[BEGIN Working data]

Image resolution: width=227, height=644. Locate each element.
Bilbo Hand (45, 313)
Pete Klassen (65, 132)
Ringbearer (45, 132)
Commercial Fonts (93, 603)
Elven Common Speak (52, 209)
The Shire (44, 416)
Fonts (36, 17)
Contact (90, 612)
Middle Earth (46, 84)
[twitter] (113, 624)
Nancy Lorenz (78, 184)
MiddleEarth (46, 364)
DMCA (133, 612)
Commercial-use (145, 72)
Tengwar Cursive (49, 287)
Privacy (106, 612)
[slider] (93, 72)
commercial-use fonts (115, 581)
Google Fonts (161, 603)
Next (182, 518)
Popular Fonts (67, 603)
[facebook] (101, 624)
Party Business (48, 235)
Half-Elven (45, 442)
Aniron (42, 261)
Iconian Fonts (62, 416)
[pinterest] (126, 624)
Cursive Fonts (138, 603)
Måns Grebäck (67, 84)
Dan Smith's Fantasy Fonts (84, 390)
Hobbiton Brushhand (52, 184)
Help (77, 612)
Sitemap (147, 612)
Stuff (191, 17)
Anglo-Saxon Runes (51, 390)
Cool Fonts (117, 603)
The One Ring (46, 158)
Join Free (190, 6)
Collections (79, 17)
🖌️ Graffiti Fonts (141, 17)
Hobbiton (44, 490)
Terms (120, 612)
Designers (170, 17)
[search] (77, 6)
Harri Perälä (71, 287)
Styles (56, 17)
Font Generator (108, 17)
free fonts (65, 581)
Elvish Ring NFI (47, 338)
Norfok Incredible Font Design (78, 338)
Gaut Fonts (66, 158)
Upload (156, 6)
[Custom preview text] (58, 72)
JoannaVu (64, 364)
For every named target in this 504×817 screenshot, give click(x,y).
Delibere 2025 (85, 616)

[END Working data]

Exercise requirements => Rewrite the lines above, starting at the line containing "[facebook] (101, 624)" and ending at the last line of the records. Multiply every coordinate in the answers by 2.6 and round to whole numbers, rounding halves up, but reproduce the requests unchanged, numbers included.

Solved problem =>
[facebook] (263, 1622)
Party Business (125, 611)
Half-Elven (117, 1149)
Aniron (109, 679)
Iconian Fonts (161, 1082)
[pinterest] (328, 1622)
Cursive Fonts (359, 1568)
Måns Grebäck (174, 218)
Dan Smith's Fantasy Fonts (218, 1014)
Hobbiton Brushhand (135, 478)
Help (200, 1591)
Sitemap (382, 1591)
Stuff (497, 44)
Anglo-Saxon Runes (133, 1014)
Cool Fonts (304, 1568)
The One Ring (120, 411)
Join Free (494, 16)
Collections (205, 44)
🖌️ Graffiti Fonts (367, 44)
Hobbiton (114, 1274)
Terms (312, 1591)
Designers (442, 44)
[search] (200, 16)
Harri Perälä (185, 746)
Styles (146, 44)
Font Generator (281, 44)
free fonts (169, 1511)
Elvish Ring NFI (122, 879)
Norfok Incredible Font Design (203, 879)
Gaut Fonts (172, 411)
Upload (406, 16)
[Custom preview text] (151, 187)
JoannaVu (166, 946)
For every named target in this 504×817 screenshot, give click(x,y).
Delibere 2025 (221, 1602)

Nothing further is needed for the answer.